Task details: Only the lines that include "will" should be copied from the data below.

Records from a dataset:
/---
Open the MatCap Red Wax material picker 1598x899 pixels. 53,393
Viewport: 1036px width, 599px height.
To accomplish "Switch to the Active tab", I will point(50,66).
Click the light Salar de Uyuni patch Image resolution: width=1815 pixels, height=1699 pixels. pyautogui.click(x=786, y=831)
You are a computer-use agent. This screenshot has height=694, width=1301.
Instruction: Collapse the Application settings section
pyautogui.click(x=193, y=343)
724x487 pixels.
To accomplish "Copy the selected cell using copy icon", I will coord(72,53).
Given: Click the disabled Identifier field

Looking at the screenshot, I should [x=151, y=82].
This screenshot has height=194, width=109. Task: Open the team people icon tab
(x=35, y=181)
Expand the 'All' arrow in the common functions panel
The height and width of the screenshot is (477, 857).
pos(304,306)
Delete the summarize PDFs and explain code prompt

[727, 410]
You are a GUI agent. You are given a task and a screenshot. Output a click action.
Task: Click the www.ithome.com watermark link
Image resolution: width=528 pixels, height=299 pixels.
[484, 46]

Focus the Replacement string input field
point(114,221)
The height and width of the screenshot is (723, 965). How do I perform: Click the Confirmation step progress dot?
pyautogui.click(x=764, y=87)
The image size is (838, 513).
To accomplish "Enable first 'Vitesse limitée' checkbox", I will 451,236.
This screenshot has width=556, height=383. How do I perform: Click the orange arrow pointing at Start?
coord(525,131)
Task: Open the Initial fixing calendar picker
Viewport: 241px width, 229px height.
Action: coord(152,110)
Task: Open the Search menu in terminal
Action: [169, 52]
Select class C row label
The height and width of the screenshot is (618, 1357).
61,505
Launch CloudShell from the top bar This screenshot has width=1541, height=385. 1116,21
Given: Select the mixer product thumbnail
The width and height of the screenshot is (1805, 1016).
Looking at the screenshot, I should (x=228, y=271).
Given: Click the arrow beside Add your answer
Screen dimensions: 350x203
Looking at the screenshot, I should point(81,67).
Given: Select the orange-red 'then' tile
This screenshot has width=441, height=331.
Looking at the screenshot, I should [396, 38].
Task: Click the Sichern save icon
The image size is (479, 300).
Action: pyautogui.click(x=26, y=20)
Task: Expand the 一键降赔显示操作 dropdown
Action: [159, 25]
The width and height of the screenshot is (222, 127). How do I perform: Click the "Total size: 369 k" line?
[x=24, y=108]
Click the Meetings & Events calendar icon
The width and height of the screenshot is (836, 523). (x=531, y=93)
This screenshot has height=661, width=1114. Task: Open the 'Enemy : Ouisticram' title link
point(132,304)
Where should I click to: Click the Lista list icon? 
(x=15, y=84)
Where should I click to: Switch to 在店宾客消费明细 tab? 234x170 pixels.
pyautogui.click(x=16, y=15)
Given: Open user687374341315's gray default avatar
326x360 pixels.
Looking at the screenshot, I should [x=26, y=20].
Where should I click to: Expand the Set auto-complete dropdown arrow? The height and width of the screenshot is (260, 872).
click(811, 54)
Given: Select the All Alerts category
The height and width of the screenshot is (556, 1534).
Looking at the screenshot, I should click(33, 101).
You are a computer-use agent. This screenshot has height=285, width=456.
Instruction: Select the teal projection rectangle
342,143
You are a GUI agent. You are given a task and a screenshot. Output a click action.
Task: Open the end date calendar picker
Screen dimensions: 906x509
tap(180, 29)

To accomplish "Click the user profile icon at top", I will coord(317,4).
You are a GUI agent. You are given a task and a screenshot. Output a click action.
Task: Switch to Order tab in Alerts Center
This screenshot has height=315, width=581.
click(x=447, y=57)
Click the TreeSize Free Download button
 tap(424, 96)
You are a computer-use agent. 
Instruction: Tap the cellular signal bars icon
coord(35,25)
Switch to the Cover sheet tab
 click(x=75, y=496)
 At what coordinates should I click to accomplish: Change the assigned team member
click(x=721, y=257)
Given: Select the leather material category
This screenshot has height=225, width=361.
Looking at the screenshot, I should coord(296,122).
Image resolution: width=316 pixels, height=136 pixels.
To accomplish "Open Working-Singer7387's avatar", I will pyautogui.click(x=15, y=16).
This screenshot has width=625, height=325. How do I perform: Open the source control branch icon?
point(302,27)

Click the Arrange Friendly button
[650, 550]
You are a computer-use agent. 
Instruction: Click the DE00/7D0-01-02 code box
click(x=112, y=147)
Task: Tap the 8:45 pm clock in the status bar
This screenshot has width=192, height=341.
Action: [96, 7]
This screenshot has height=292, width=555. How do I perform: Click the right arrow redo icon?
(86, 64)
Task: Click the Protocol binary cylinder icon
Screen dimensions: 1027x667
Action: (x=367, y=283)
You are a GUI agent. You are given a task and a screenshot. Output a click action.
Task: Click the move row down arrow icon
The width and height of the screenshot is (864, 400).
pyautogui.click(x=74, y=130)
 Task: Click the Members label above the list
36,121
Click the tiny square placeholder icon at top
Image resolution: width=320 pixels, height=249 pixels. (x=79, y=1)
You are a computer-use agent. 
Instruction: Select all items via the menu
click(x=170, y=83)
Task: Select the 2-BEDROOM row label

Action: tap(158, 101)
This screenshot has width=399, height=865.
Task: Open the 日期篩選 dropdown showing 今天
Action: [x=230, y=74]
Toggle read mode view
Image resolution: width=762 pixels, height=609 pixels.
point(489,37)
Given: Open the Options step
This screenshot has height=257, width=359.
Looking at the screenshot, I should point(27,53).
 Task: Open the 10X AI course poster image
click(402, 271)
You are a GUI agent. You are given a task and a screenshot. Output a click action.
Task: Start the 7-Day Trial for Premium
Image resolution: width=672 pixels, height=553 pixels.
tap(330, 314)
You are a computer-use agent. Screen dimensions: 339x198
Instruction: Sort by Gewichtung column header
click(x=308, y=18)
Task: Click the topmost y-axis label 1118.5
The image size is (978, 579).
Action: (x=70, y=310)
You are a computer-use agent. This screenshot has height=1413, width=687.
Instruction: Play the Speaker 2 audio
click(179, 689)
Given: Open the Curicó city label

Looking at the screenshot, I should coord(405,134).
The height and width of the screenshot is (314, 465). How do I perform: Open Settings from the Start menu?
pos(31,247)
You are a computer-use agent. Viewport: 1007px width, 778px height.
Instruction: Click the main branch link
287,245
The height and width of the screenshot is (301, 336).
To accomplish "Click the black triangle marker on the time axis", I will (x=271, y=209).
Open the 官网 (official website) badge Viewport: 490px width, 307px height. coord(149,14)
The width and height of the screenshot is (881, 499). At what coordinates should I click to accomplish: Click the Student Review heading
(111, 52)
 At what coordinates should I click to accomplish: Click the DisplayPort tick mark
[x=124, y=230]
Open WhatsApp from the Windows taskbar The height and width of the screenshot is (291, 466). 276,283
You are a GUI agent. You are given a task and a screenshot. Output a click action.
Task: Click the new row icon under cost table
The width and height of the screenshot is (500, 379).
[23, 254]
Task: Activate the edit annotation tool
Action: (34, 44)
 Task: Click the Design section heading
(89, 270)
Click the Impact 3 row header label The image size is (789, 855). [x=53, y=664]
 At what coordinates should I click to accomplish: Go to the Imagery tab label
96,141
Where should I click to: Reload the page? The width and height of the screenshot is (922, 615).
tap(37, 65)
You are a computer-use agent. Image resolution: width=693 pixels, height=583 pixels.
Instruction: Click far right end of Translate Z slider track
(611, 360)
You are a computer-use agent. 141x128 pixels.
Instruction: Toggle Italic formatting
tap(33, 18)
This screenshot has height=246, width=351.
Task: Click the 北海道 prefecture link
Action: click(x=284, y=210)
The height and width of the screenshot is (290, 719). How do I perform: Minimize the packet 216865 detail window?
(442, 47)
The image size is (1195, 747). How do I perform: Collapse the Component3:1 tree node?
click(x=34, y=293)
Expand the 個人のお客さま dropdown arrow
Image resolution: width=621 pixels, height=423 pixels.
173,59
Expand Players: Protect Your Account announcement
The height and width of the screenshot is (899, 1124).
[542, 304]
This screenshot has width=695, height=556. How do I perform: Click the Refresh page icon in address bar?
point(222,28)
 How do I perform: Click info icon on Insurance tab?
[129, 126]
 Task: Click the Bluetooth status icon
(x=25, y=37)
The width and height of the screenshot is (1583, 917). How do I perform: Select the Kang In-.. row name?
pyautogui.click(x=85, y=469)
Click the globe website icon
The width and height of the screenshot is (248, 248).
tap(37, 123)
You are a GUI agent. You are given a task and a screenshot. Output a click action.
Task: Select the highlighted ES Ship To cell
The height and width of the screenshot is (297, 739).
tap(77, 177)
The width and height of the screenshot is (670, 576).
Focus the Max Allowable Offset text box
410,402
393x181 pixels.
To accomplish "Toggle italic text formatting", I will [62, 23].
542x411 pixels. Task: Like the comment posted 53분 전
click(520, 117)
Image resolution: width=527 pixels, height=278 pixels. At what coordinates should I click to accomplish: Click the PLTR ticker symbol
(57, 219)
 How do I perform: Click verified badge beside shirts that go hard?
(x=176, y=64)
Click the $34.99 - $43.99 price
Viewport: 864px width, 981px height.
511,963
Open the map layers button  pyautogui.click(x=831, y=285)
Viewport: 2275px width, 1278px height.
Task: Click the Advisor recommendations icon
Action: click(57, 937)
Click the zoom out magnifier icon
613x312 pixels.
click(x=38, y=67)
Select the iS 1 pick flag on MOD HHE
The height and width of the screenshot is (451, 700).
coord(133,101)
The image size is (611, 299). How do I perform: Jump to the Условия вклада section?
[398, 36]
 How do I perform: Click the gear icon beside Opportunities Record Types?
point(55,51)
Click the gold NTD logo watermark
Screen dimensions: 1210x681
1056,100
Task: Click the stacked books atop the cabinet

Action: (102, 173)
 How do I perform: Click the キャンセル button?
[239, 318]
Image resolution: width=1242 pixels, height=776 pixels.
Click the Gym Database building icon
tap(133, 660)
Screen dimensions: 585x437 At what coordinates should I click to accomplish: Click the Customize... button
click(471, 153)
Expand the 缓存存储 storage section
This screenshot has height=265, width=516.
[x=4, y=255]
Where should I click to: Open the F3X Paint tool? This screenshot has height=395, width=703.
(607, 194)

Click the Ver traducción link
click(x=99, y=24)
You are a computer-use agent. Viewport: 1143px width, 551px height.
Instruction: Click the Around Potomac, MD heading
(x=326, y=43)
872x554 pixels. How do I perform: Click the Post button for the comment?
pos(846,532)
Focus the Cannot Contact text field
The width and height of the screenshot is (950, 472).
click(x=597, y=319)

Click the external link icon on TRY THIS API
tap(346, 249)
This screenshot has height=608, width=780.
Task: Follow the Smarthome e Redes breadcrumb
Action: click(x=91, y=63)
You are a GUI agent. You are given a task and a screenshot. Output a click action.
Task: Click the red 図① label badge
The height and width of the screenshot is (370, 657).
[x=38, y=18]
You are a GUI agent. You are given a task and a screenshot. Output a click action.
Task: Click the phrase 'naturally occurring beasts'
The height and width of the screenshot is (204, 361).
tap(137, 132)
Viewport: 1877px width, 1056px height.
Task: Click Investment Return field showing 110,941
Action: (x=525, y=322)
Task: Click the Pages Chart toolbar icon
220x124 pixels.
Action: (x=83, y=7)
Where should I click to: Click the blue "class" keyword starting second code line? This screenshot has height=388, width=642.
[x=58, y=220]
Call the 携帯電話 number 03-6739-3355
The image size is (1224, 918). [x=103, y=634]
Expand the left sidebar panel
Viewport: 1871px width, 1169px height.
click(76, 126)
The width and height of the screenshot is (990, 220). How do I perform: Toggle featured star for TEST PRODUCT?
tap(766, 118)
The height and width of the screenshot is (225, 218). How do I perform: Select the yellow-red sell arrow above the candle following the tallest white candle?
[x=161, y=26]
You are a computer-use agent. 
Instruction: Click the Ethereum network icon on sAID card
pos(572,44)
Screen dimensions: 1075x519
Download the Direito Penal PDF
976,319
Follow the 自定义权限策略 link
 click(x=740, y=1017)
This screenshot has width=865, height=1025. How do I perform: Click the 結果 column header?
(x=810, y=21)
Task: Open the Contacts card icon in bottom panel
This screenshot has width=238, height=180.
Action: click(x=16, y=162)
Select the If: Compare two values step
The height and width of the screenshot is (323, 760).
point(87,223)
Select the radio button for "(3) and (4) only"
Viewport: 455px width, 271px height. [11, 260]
\---
Solution:
To accomplish "Switch to the Active tab", I will point(50,66).
To accomplish "Copy the selected cell using copy icon", I will coord(72,53).
To accomplish "Enable first 'Vitesse limitée' checkbox", I will 451,236.
To accomplish "Click the user profile icon at top", I will coord(317,4).
To accomplish "Open Working-Singer7387's avatar", I will pyautogui.click(x=15, y=16).
To accomplish "Click the black triangle marker on the time axis", I will (x=271, y=209).
To accomplish "Toggle italic text formatting", I will [62, 23].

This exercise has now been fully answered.